Home insured the truck under a business automobile insurance policy issued to its owner, National Sugar Company, employer of the driver. Centennial issued a general comprehensive liability policy to Champ Ale Brewery, Inc. covering all damages because of bodily injury caused by an occurrence. The National Sugar truck driver Jerald McCall was injured when hot water was accidentally pumped by Champ Ale employees.
It has been stipulated between the parties that McCall, when injured, was acting within the course and scope of his employment with National Sugar. It has also been stipulated that the Home automobile policy specifically excluded coverage for bodily injury to any employee of the insured arising out of and in the course of his or her employment by the insured. It also excluded coverage of any obligation for which the insured or his or her insurer may be held liable under any workers' compensation or disability benefits law or under any similar law.

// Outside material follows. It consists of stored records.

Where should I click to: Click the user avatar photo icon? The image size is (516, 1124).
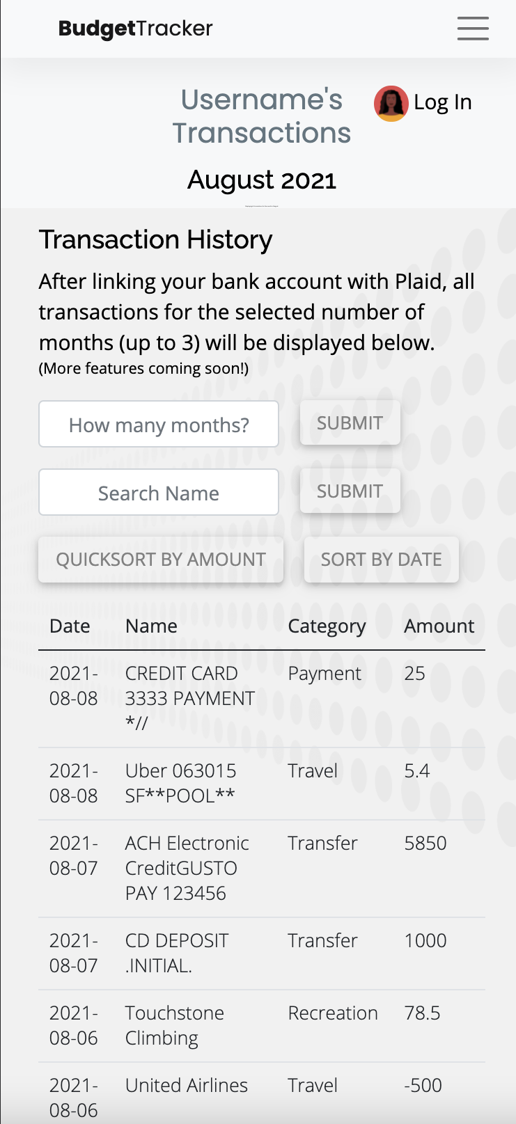pos(391,103)
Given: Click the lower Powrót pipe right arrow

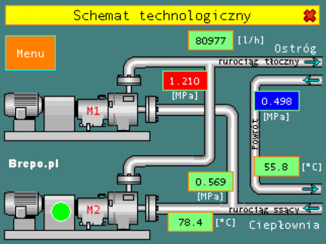Looking at the screenshot, I should point(310,189).
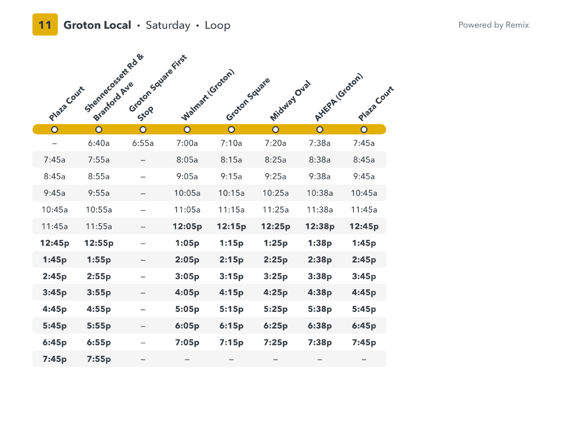Click the Groton Square stop marker

tap(231, 129)
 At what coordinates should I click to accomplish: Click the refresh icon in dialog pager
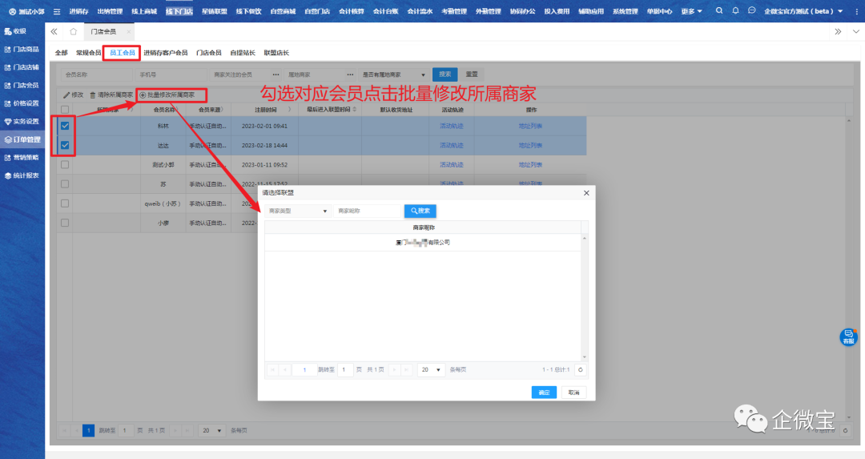[x=581, y=370]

In view of the stipulations, it is beyond question that McCall was or should have been covered under New Jersey's workmen's compensation law. Centennial does not contend to the contrary. For this reason, alone, the Court concludes that Home's policy specifically excluded coverage for McCall's workmen's compensation injury. Pennsylvania Manufacturers Association Insurance Co. v. Aetna Casualty and Insurance Co., 426 Pa. 453, 233 A.2d 548 (1967) ("PMA v. Aetna"); Transport Indemnity Co. v. Liberty Mutual Ins. Co., 398 F. Supp. 1026, 1029-30 (E.D.Pa.1975). As in Transport, and PMA, here, there is a clear and unambiguous exclusion of coverage for bodily injuries to employees of the insured employer for which it is liable under workmens' compensation laws.
Centennial's argument appears to rest entirely upon the contention that there is coverage under the Home policy because it defines insured including anyone using the truck with permission and because the policy covers loading and unloading operations by means of a mechanical device attached permanently to the covered vehicle. These arguments do not help Centennial because the Home policy unambiguously includes National Sugar as a named insured and therefore excludes coverage for workmens' compensation injuries to employees. PMA v. Aetna, supra, Great American Insurance Co. v. State Farm Mutual Automobile Insurance Co., 412 Pa. 538, 194 A.2d 903 (1963); Patton v. Patton, 413 Pa. 566, 198 A.2d 578 (1964). In PMA the Pennsylvania Supreme Court held that where the coverage for the named insured is clear it is of no moment that there may be policy provisions creating additional insureds. Such provisions cannot change the essential exclusion for employees of the named insured. 453 Pa. at 459, 233 A.2d 548. Under Pennsylvania law, the court must read the policy provisions so as to avoid ambiguities if the plain language of the insurance contract permits. Mohn v. American Casualty Co. of Reading, 458 Pa. 576, 326 A.2d 346 (1974); Eastern Associated Coal v. Aetna Casualty & Surety, 632 F.2d 1068, 1975 (3 Cir. 1980). Here, there is no ambiguity in the policy. Champ Ale is not an insured under the stipulated facts. At no time did it use, borrow or possess the National Sugar truck. At the time of the accident, McCall was using Champ Ale's facilities in that he asked for and received hot water from the plant for his convenience to wash out the truck. (Lewis Deposition, N.T. 5-6). Granting use of the water for that purpose was voluntary and discretionary with Champ Ale. (Id.)
In light of the foregoing discussion, the court need not decide whether McCall was engaged in loading or unloading operations at the time of the accident.
An appropriate order will be entered in favor of Home and against Centennial.